Another village sinkhole

(Photo by Robert Ford)

(Photo by Robert Ford)

The home at 472 Main St. is slowly slipping into the abyss, as a large sinkhole caused by a broken sewer line continues to expand under its basement. The home, a rental property, has been condemned, and it’s up to the village to fix the problem because it’s liable for problems caused by village sewer lines.

The 15-inch sewer line was installed about 15 feet underground in 1902. The home was constructed just above it in 1935. Sometime within the last several months the clay pipe collapsed. Mike Marino, superintendent of the wastewater department, said the heavy rains of this past weekend exacerbated the situation. “This has probably been going on for some time,” he said.
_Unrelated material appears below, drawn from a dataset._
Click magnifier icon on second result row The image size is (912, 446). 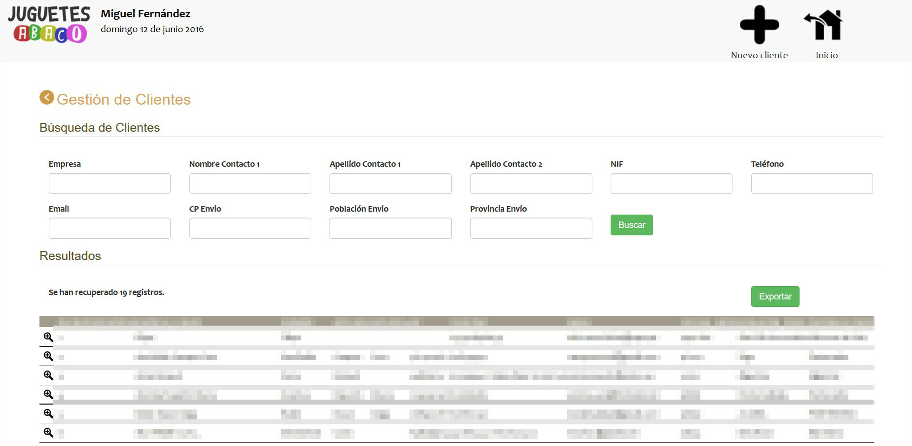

When the pipe collapsed, the soil, which is mostly sand in the area, filled the pipe and ran down the line. The heavy rains then washed additional sand out from under the house and into the pipe, causing the hole to expand, undermining the foundation with it. Wastewater department workers spent the weekend running an exterior pipe around the damaged area so surrounding homes would not be affected.

Advertisement

At the June 17 meeting, trustees voted to hire Fred A. Cook Jr. Inc., of Montrose, NY to assess the damage and devise a plan deal with it, so village officials can determine if the home can be repaired or needs to be torn down. Cook’s bid of $34,925 was the lowest of five applicants.

Marino called the sinkhole “a bad one. The house is just falling in and we need to do something.” He said the village’s aging sewer lines, many of which are clay pipes installed in the early 1900s, are in bad shape, which is why the village will soon have all the lines inspected by a remote camera. Then the pipes will be lined with a plastic substance that will ensure there will be no more collapses.

A sinkhole on Partition St. caused traffic to grind to a halt several times last month.

There are 2 comments

  1. Ron Turner

    I just ambled through your Saugerties assessment roll books, and they are as bad if not worse than the rest of the county assessment roll books. They make all the same mistakes (i.e., bad category/division/subdivision numbers; STAR exemptions for commercial lodging services and seasonal residences; corporations with parcels labeled “non-commercial) but also a mish mash of SBL numbers not arranged by owner name and by address? How is the fire department supposed to know what kind of structure they are responding to and how many people may be working or living there BEFORE they get there? Really bad.

  2. Ron Turner

    There was a murder of a two year old in New Paltz at an illegal rooming house; 3 college students died in a fire in the Town of Poughkeepsie at an illegal rooming house; and a landlady of an illegal rooming house was murdered by her tenant in Ulster Town? Rosendale had a fire at an illegal rooming house too, and the fire chief said in the newspapers he didn’t know how many people were living at the place where a fire in a house was? No wonder the owner of this property fled with the rent money and deposit and left the village to sort it out.